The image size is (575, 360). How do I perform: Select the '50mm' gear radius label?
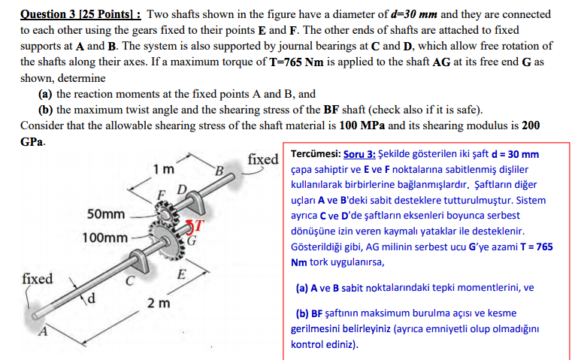coord(105,214)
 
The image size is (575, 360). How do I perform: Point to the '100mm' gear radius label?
coord(104,237)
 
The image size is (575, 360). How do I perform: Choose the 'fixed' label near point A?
coord(38,279)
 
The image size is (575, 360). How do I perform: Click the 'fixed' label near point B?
coord(263,159)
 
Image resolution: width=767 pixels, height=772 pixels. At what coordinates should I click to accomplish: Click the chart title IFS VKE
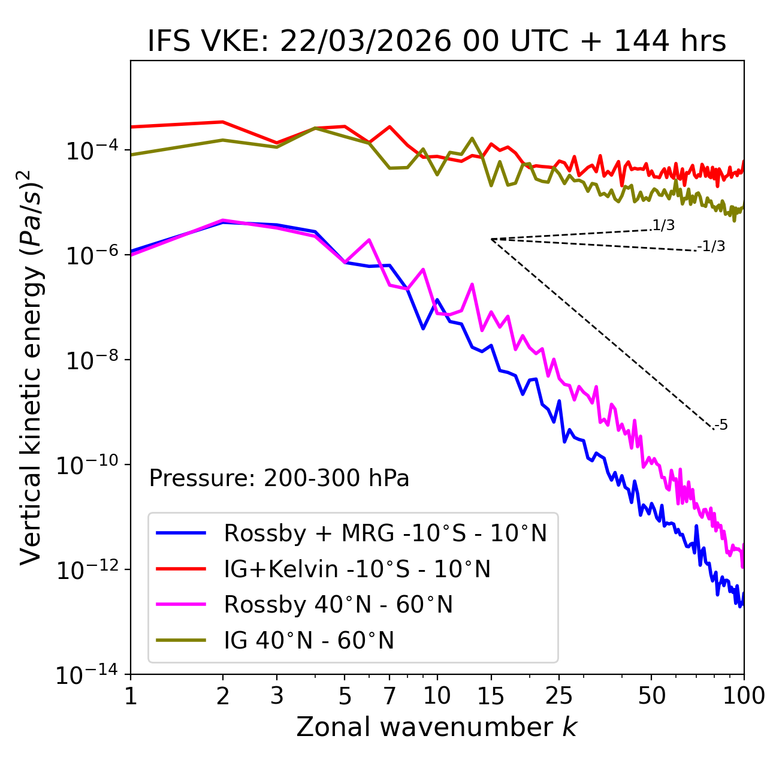[436, 42]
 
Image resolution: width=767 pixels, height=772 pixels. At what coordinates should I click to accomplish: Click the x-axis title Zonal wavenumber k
[436, 726]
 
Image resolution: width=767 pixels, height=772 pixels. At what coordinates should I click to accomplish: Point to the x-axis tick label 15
[491, 696]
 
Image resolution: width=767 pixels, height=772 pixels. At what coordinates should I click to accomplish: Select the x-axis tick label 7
[389, 696]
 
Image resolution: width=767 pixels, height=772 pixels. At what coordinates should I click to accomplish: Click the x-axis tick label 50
[652, 696]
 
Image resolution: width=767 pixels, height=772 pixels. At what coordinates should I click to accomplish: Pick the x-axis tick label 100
[744, 696]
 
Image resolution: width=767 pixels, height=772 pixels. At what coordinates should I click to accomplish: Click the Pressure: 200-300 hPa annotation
[279, 478]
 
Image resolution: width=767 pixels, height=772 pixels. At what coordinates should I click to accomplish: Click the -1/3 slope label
[711, 246]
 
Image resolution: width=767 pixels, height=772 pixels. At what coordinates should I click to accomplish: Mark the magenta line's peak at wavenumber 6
[369, 240]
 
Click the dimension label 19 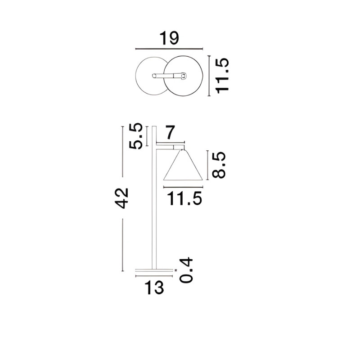[169, 39]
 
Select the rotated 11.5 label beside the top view [222, 75]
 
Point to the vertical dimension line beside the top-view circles [209, 76]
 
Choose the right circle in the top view [183, 76]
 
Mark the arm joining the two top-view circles [169, 76]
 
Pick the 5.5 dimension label [136, 136]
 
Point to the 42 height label [122, 198]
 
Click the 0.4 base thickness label [186, 270]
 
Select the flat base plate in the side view [154, 270]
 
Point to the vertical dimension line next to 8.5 [207, 166]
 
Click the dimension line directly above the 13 [154, 275]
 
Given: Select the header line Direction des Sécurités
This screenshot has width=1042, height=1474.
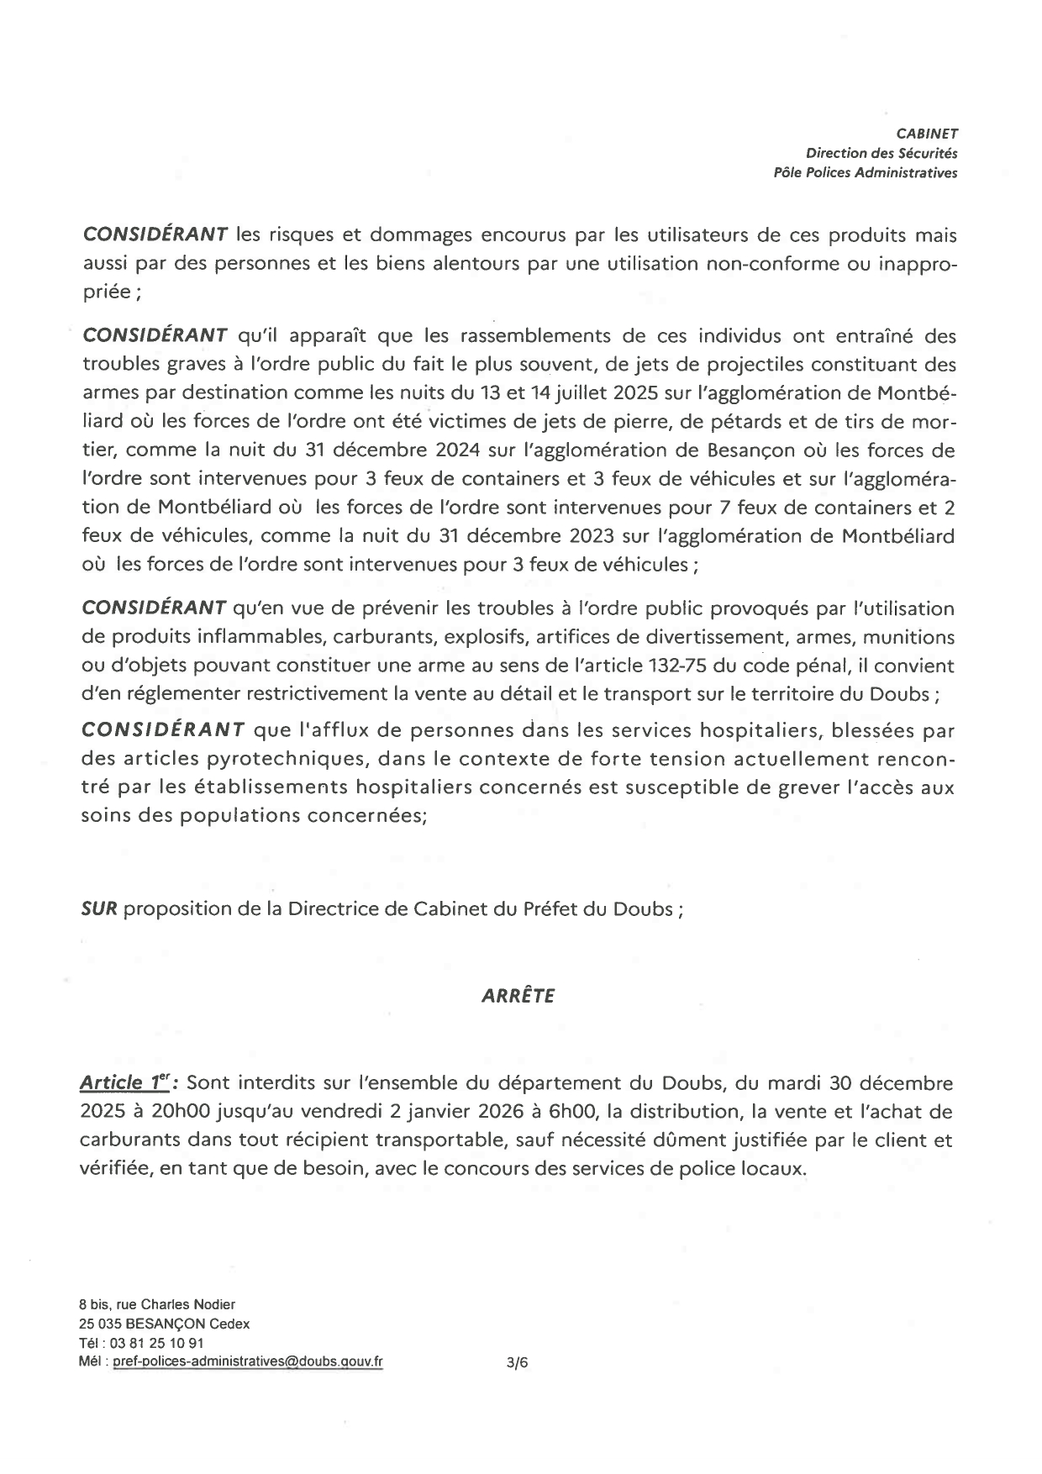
------------------------------------------------
_THE EXERCISE_. Revise the stretch of the items from the start through the line containing "coord(104,237)", replacing "gear" with "pulley" and changing nothing else. Leave the pictures out of your answer.

_TASK OUTPUT_.
The image size is (575, 360). How do I perform: Select the '50mm' pulley radius label?
coord(105,214)
 
The image size is (575, 360). How do I perform: Point to the '100mm' pulley radius label?
coord(104,237)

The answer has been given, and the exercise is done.